Winners see the changing basis for competition. Winners accurately assess the changing nature of their customer ……stagnant players miss it.
Benchmarks are good tools to use, but just one of several tools available. Two other tools must be learned and used effectively to stay successful:
• Reinvent the existing competitive space you are in by changing in some fundamental way ……the rules of engagement …..the basis for competitive advantage within an existing industry and,
• Create fundamentally new space …..so you satisfy a need that customers were not completely aware they needed.
Future understanding
What we’re saying is create the future, don’t just forecast it. The biggest challenge in creating the future is NOT predicting it. There’s not just one future out there . . . . there are several. It’s not about predicting which future is going to occur that will be your environment. Instead, the goal is to try to imagine a future that is credible . . . the future you can create.
We must remove ourselves from thinking of the future through a forecasting exercise and trying to identify some particular future. Instead, think through the discontinuities . . . . . . . the things that drive change then, understanding these discontinuities try to construct a point of view about the unique opportunities we might create.
You have the elements
Whatever one needs to know to create the future one can know. By definition, whatever Facebook needed to know, it knew. Whatever Google needed to know, it knew.
No proprietary data
There is no proprietary data about the future. However, there exist very different levels of understanding about the various factors that are going to open possibilities for industry revolution. The data are there for everybody, but there is an enormous difference in people’s abilities to build imaginative compelling new opportunities out of that understanding.

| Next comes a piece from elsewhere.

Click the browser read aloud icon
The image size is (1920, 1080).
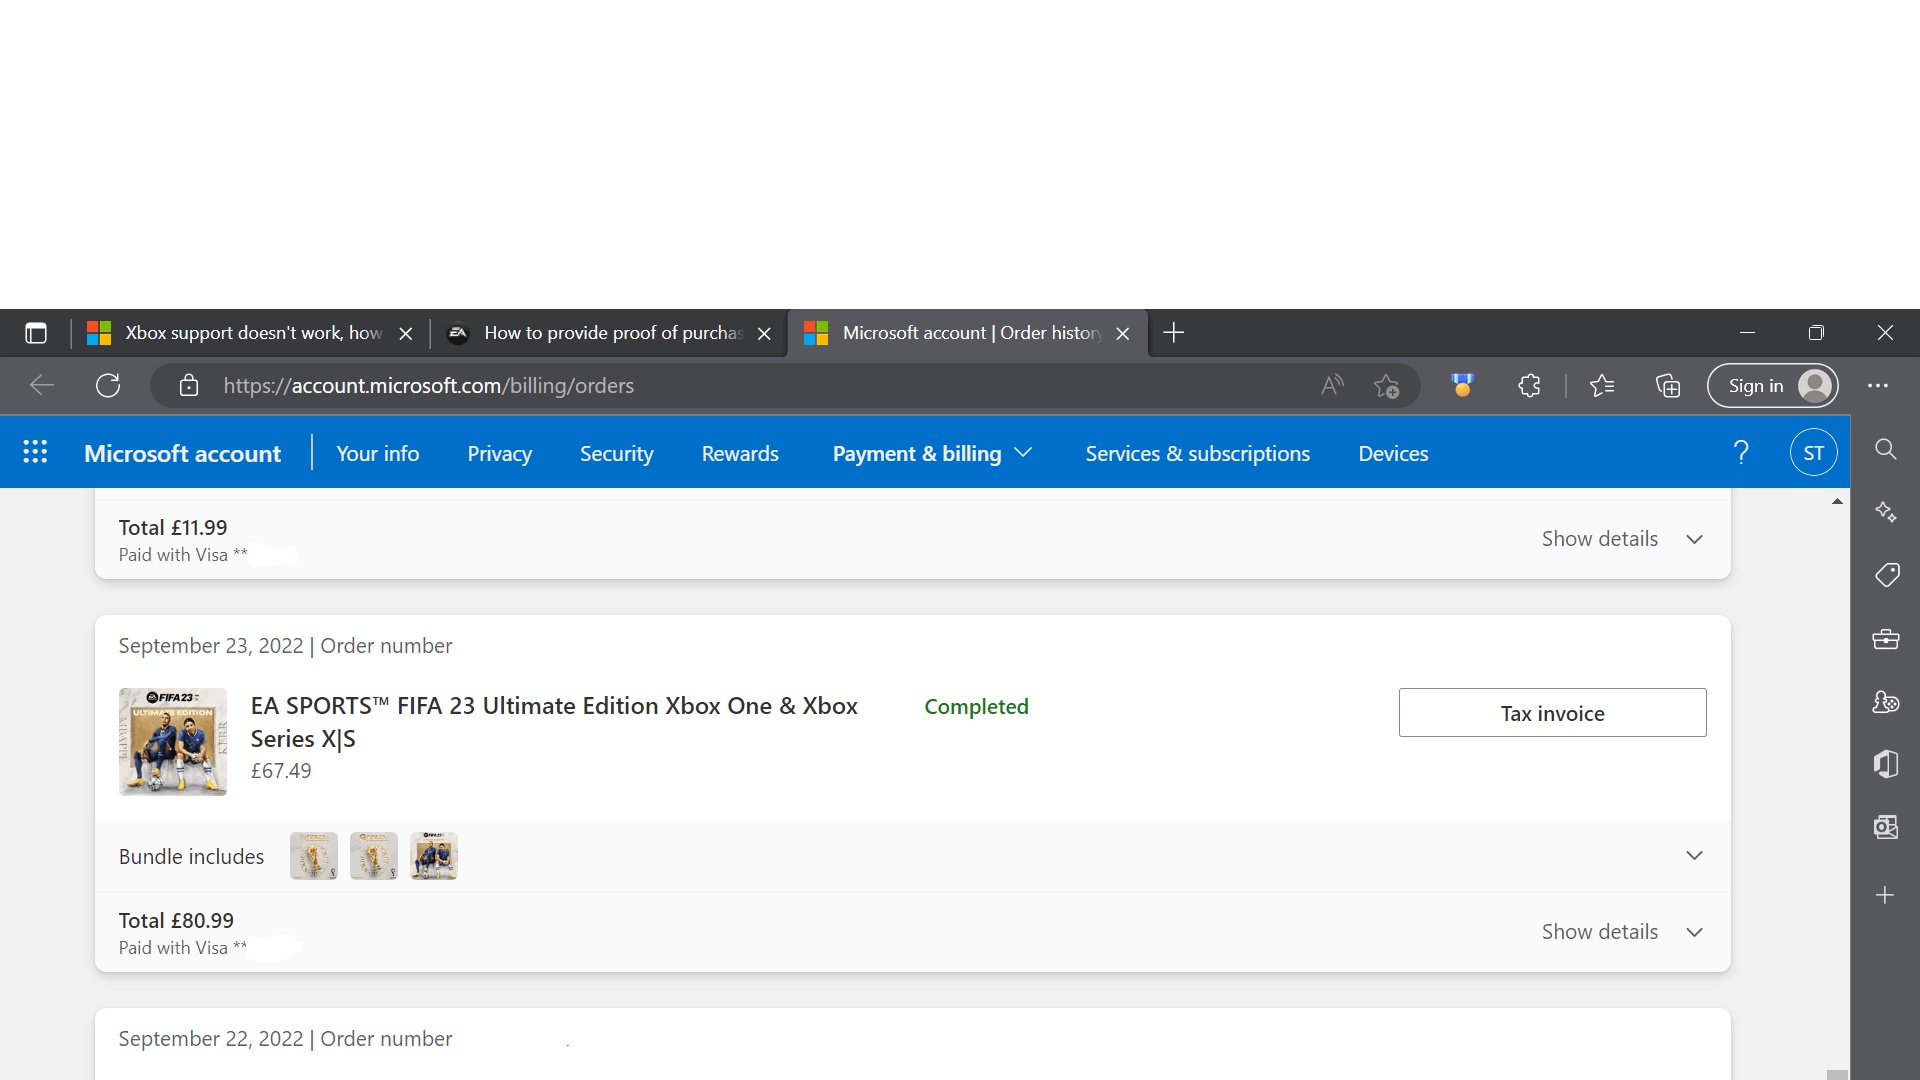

In the “Organizational Hierarch” triangle above we have two basic divisions: senior management at the top and “employees” below them. Where in that pyramid do you find the least genetic diversity when it comes to radically different ways about the future of an industry? And where in that pyramid do you find managers who have most of their emotional equity invested in the past? It’s at the top.
The next question is crucial to believe and act on: Whom do we give the primary responsibility for strategy setting and direction? Answer: The guys at the top. It’s no wonder we don’t gain creativity in this process. Therefore, allocating strategy setting is one of the huge dilemmas that we have, especially in large and mid-sized organizations.
Other issues, which cannot be covered in detail here, are:
1. Under commitment
2. Over commitment
3. A deep sense of restlessness with status quo.
Under commitment usually is descriptive of an organization that is reactive versus pro-active, many times misreading the opportunity’s success subtleties.
Over commitment is when significant resources are placed in play far in advance of having enough detailed information about a particular opportunity. An example would be Lilly Industries in the early 1980s, committing major resources to develop water-based industrial coatings based on EPA’s initial goals for achieving VOC maximums. Lilly was successful in being first to market with these new WB coatings, however, EPA moved the commitment dates further out in time, thus creating a sales void while allowing Lilly’s competitors to catch up technically.
Having a deep sense of restlessness with status quo is an essential cultural part of the discipline of successful company’s DNA.